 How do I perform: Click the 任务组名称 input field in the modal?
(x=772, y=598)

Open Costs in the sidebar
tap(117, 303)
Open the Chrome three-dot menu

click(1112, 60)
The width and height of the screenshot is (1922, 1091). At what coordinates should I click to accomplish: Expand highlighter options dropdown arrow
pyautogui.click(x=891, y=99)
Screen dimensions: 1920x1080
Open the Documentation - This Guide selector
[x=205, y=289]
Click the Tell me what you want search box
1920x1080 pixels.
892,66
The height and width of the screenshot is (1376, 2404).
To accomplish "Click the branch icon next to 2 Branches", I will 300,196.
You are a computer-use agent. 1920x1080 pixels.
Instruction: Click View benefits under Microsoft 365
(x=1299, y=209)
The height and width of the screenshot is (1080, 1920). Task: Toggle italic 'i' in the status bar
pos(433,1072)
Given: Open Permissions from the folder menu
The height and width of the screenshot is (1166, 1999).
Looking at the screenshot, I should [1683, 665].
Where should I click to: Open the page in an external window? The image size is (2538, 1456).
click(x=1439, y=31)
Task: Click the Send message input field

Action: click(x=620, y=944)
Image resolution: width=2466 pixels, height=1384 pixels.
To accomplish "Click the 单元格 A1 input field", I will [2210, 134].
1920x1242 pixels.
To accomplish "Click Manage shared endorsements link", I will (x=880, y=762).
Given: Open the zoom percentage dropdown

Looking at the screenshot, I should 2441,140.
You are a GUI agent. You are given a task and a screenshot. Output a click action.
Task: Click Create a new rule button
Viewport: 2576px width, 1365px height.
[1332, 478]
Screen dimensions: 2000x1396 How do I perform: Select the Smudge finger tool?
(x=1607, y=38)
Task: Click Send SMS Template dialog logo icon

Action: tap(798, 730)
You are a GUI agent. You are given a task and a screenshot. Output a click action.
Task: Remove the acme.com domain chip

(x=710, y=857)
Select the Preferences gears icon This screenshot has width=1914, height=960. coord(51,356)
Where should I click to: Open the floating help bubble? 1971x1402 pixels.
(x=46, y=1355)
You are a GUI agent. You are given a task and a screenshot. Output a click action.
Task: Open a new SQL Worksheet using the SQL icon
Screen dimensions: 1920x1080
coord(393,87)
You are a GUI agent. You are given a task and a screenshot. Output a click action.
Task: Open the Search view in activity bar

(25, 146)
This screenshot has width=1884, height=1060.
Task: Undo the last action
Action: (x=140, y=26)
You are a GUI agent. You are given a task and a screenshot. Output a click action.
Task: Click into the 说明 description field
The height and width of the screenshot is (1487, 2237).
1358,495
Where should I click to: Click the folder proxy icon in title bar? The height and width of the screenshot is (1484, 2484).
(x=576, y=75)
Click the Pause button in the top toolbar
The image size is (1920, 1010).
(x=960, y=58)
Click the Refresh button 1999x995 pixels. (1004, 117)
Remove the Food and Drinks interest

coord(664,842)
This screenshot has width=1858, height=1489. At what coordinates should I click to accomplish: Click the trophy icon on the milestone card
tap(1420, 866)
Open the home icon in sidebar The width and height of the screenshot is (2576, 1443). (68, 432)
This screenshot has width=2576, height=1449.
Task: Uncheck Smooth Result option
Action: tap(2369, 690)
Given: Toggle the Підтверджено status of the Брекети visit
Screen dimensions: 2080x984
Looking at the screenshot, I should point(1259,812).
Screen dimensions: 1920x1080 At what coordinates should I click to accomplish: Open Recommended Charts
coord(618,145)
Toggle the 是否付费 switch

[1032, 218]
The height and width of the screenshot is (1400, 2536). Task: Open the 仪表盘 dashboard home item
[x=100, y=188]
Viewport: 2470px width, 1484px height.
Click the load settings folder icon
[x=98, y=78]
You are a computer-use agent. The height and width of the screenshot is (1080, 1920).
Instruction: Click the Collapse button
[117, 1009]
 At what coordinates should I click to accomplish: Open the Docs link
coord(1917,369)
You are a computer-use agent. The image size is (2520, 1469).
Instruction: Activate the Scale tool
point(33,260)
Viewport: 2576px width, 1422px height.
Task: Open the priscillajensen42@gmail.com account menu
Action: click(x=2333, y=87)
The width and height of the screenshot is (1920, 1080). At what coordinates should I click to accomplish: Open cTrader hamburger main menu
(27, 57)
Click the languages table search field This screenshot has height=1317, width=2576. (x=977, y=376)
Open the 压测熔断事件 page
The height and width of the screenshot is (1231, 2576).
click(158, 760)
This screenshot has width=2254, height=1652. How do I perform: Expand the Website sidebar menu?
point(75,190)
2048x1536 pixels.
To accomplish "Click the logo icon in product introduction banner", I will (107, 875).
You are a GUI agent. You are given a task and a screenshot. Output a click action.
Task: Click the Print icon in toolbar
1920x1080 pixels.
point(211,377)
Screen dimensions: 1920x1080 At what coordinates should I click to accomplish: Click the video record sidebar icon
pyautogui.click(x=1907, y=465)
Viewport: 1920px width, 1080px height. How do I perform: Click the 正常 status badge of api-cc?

Directions: Using the entries above, output exactly the lines between the line holding "Click the Refresh" and the line holding "You are a computer-use agent. The height", end lines included, and nothing more.

Result of the task:
Click the Refresh button 1999x995 pixels. (1004, 117)
Remove the Food and Drinks interest

coord(664,842)
This screenshot has width=1858, height=1489. At what coordinates should I click to accomplish: Click the trophy icon on the milestone card
tap(1420, 866)
Open the home icon in sidebar The width and height of the screenshot is (2576, 1443). (68, 432)
This screenshot has width=2576, height=1449.
Task: Uncheck Smooth Result option
Action: tap(2369, 690)
Given: Toggle the Підтверджено status of the Брекети visit
Screen dimensions: 2080x984
Looking at the screenshot, I should point(1259,812).
Screen dimensions: 1920x1080 At what coordinates should I click to accomplish: Open Recommended Charts
coord(618,145)
Toggle the 是否付费 switch

[1032, 218]
The height and width of the screenshot is (1400, 2536). Task: Open the 仪表盘 dashboard home item
[x=100, y=188]
Viewport: 2470px width, 1484px height.
Click the load settings folder icon
[x=98, y=78]
You are a computer-use agent. The height and width of the screenshot is (1080, 1920).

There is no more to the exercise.